> Objective: Repeat the items exactly, from the line with "Open the Валюта: RUB dropdown" to the line with "will click(1067, 149).", and only those lines.

> Dataset records:
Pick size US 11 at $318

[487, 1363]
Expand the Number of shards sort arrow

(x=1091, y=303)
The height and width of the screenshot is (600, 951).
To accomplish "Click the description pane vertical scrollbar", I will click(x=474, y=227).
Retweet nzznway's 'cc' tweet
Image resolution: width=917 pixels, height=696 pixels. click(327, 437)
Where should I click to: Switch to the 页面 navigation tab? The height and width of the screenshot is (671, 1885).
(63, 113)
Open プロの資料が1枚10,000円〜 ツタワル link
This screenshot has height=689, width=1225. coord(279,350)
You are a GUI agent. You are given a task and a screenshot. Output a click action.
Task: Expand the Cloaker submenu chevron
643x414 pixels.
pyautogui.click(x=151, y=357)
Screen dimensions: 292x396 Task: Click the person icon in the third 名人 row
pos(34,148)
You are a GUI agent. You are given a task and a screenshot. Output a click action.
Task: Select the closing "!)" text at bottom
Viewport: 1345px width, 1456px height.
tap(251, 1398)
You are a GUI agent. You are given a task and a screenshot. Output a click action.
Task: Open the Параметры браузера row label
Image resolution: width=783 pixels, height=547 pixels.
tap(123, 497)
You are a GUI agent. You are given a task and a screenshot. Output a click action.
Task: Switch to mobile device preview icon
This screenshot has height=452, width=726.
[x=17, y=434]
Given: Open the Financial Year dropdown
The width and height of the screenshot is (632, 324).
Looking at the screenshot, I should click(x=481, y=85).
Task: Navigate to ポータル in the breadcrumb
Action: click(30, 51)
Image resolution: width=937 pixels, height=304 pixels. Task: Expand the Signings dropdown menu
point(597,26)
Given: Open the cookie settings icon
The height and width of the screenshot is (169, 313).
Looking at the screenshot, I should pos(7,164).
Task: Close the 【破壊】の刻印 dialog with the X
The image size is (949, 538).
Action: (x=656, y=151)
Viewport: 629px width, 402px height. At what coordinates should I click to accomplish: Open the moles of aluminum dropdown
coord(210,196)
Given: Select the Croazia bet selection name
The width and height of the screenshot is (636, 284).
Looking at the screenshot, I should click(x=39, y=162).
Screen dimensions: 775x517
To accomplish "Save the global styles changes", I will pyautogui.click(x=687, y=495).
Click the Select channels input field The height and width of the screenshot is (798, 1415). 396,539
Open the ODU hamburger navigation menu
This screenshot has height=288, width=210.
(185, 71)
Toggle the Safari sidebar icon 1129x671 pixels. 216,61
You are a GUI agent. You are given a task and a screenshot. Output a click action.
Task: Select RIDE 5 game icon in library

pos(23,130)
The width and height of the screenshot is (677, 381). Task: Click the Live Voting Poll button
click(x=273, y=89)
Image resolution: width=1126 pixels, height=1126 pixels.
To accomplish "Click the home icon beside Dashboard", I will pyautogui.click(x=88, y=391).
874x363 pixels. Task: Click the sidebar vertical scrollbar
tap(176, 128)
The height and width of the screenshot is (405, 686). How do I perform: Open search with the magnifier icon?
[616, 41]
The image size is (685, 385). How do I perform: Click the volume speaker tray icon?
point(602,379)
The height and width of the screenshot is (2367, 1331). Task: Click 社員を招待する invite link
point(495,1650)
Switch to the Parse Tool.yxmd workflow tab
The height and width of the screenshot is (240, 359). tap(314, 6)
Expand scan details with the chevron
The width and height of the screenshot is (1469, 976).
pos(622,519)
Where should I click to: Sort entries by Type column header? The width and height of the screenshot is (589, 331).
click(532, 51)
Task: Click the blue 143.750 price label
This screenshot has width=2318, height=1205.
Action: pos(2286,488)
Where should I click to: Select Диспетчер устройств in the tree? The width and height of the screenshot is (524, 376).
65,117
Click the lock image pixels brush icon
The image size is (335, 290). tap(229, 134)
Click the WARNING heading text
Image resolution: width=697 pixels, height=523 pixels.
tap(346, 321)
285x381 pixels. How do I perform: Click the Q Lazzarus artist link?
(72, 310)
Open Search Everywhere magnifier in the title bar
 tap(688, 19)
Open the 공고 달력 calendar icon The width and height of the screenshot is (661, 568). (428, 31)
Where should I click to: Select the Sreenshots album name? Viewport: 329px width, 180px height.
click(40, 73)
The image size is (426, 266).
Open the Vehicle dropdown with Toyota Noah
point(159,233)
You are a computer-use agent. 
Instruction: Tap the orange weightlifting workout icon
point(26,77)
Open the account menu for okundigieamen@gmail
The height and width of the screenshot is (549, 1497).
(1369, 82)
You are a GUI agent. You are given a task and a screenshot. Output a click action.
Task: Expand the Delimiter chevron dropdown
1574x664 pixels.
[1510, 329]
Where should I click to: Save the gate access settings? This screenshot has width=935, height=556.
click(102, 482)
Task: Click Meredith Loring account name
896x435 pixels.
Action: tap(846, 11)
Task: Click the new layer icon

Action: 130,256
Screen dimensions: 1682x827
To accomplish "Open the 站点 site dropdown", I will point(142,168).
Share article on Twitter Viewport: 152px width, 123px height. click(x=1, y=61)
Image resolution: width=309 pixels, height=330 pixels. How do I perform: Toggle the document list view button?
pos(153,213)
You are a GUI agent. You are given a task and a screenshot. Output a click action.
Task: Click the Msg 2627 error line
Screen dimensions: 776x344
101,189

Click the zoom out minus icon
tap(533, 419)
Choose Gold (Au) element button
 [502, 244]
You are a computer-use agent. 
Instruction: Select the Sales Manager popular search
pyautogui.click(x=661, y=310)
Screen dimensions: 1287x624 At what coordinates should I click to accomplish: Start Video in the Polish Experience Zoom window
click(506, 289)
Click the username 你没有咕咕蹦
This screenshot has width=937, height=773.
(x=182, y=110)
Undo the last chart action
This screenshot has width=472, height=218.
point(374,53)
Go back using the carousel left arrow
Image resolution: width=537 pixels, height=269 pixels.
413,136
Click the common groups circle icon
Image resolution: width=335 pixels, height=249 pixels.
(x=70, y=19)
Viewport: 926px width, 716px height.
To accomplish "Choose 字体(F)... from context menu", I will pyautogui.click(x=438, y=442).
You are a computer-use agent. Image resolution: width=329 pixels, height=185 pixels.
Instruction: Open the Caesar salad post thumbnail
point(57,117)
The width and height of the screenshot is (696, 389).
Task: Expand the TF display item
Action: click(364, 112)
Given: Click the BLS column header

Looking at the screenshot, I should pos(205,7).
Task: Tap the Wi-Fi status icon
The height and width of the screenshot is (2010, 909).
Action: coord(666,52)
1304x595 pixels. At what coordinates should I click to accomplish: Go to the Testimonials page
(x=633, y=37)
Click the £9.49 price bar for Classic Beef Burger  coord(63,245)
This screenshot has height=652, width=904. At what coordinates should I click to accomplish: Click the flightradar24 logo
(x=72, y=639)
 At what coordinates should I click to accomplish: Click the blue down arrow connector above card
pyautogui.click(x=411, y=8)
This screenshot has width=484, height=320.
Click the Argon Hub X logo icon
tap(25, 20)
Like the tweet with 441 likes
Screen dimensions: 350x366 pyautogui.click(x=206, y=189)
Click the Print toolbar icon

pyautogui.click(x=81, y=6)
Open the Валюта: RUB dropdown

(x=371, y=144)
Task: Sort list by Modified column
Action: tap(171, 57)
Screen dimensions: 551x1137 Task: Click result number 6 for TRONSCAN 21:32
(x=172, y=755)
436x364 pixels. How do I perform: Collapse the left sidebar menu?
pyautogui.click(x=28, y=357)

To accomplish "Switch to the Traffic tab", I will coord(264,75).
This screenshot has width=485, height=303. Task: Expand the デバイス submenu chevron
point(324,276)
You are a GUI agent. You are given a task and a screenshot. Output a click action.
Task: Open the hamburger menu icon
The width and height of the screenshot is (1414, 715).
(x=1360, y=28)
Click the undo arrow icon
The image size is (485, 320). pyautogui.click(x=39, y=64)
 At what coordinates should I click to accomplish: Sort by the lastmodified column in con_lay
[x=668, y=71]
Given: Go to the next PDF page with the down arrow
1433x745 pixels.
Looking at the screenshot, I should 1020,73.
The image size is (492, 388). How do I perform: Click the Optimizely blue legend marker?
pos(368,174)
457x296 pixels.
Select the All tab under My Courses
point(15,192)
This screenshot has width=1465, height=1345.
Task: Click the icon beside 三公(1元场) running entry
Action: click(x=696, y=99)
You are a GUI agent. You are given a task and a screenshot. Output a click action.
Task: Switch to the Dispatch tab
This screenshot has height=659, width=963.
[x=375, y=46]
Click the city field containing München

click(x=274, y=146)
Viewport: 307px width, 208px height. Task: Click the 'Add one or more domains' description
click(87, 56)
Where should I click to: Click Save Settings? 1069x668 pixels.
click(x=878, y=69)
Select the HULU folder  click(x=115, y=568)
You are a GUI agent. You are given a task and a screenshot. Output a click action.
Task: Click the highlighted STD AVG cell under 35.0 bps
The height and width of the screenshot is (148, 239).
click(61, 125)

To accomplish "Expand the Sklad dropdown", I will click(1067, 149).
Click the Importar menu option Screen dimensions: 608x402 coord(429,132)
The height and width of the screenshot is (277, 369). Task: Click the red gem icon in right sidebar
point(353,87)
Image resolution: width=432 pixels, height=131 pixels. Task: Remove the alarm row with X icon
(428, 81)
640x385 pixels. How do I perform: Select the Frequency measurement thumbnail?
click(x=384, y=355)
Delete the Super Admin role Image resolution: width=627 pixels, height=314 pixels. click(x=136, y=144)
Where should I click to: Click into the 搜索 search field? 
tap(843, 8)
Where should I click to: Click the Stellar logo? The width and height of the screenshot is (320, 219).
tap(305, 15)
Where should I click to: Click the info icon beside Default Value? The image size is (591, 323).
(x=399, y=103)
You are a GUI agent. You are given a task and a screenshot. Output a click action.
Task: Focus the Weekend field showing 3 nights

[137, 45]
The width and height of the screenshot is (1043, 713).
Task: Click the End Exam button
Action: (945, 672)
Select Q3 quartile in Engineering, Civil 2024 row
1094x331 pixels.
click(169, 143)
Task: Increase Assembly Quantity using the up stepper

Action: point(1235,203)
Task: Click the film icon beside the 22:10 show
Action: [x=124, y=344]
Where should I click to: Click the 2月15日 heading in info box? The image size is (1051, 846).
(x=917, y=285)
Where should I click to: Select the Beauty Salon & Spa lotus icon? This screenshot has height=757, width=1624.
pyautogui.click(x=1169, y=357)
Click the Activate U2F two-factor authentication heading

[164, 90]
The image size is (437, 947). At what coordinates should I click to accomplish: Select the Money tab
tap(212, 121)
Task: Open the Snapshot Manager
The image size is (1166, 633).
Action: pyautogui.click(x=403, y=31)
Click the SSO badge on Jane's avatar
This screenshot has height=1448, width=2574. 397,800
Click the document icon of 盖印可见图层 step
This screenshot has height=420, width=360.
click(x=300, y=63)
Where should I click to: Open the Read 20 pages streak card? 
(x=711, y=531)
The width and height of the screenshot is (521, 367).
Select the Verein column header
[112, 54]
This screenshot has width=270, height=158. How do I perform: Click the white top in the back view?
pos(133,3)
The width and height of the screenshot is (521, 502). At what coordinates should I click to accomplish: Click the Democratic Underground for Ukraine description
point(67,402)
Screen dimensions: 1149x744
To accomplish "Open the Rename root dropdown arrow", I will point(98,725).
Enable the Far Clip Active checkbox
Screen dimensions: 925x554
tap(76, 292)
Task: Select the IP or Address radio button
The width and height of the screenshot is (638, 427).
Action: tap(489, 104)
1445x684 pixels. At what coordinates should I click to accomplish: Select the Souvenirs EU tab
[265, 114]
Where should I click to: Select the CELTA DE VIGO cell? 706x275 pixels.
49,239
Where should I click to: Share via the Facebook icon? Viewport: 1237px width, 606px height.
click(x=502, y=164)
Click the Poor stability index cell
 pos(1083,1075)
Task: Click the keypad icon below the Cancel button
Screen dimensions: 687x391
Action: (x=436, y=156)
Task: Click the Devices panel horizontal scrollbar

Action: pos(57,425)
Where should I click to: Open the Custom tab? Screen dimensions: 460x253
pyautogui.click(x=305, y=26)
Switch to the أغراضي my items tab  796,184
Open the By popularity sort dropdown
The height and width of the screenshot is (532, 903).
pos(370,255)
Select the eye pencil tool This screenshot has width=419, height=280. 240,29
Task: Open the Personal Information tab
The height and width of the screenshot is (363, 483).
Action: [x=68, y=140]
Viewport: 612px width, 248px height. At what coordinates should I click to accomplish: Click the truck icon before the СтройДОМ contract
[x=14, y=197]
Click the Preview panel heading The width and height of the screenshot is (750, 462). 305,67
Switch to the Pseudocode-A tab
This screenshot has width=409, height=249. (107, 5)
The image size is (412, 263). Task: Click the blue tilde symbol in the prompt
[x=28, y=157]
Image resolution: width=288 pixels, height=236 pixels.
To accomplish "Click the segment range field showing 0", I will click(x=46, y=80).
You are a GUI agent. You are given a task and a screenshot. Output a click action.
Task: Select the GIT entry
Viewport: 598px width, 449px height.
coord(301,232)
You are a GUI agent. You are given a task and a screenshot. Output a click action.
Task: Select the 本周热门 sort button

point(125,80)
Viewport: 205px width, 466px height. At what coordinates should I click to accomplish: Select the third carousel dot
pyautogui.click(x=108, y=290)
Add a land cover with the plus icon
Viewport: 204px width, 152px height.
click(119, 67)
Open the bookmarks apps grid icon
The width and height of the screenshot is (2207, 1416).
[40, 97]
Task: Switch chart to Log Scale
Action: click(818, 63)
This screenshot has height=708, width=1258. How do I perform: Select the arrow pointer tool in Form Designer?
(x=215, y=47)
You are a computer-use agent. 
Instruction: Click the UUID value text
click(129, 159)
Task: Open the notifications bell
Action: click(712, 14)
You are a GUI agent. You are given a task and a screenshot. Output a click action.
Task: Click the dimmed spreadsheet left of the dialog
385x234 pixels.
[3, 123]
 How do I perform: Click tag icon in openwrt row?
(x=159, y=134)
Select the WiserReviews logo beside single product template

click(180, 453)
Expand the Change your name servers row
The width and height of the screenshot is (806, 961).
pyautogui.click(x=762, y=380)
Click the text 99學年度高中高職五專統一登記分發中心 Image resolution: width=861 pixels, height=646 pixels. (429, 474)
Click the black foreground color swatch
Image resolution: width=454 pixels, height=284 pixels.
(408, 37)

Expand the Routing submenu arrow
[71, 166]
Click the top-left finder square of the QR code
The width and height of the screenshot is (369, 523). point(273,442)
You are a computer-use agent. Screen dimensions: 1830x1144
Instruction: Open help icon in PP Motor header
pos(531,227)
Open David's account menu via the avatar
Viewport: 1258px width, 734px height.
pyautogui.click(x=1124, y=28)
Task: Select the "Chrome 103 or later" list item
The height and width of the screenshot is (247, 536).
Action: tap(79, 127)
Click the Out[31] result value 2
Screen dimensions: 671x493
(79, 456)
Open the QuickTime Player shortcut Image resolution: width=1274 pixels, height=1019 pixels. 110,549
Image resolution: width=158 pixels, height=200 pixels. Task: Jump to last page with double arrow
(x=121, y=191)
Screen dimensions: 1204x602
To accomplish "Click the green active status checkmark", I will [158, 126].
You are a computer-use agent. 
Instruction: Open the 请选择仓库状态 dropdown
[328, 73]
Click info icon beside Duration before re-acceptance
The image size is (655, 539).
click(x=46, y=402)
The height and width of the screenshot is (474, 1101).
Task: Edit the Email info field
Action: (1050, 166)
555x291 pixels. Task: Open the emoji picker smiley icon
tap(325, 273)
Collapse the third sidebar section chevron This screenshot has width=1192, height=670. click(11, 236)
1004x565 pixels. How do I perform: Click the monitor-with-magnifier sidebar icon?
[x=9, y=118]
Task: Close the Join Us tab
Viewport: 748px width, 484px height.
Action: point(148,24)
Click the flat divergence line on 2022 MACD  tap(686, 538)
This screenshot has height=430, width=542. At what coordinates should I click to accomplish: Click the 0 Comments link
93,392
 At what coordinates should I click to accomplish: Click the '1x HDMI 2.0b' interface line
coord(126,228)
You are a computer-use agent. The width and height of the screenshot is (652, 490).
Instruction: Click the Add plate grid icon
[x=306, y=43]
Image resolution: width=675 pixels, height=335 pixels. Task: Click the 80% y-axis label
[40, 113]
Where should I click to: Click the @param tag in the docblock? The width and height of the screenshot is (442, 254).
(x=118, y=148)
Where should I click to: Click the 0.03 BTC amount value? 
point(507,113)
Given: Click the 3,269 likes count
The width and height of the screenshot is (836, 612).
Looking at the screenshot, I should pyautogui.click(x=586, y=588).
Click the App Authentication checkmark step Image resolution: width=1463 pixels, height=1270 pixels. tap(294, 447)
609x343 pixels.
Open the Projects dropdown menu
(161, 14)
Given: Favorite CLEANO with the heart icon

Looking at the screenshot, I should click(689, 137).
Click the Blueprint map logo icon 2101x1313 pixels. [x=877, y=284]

> Response:
Open the Валюта: RUB dropdown

(x=371, y=144)
Task: Sort list by Modified column
Action: tap(171, 57)
Screen dimensions: 551x1137 Task: Click result number 6 for TRONSCAN 21:32
(x=172, y=755)
436x364 pixels. How do I perform: Collapse the left sidebar menu?
pyautogui.click(x=28, y=357)

To accomplish "Switch to the Traffic tab", I will coord(264,75).
This screenshot has width=485, height=303. Task: Expand the デバイス submenu chevron
point(324,276)
You are a GUI agent. You are given a task and a screenshot. Output a click action.
Task: Open the hamburger menu icon
The width and height of the screenshot is (1414, 715).
(x=1360, y=28)
Click the undo arrow icon
The image size is (485, 320). pyautogui.click(x=39, y=64)
 At what coordinates should I click to accomplish: Sort by the lastmodified column in con_lay
[x=668, y=71]
Given: Go to the next PDF page with the down arrow
1433x745 pixels.
Looking at the screenshot, I should 1020,73.
The image size is (492, 388). How do I perform: Click the Optimizely blue legend marker?
pos(368,174)
457x296 pixels.
Select the All tab under My Courses
point(15,192)
This screenshot has width=1465, height=1345.
Task: Click the icon beside 三公(1元场) running entry
Action: click(x=696, y=99)
You are a GUI agent. You are given a task and a screenshot. Output a click action.
Task: Switch to the Dispatch tab
This screenshot has height=659, width=963.
[x=375, y=46]
Click the city field containing München

click(x=274, y=146)
Viewport: 307px width, 208px height. Task: Click the 'Add one or more domains' description
click(87, 56)
Where should I click to: Click Save Settings? 1069x668 pixels.
click(x=878, y=69)
Select the HULU folder  click(x=115, y=568)
You are a GUI agent. You are given a task and a screenshot. Output a click action.
Task: Click the highlighted STD AVG cell under 35.0 bps
The height and width of the screenshot is (148, 239).
click(61, 125)

To accomplish "Expand the Sklad dropdown", I will click(1067, 149).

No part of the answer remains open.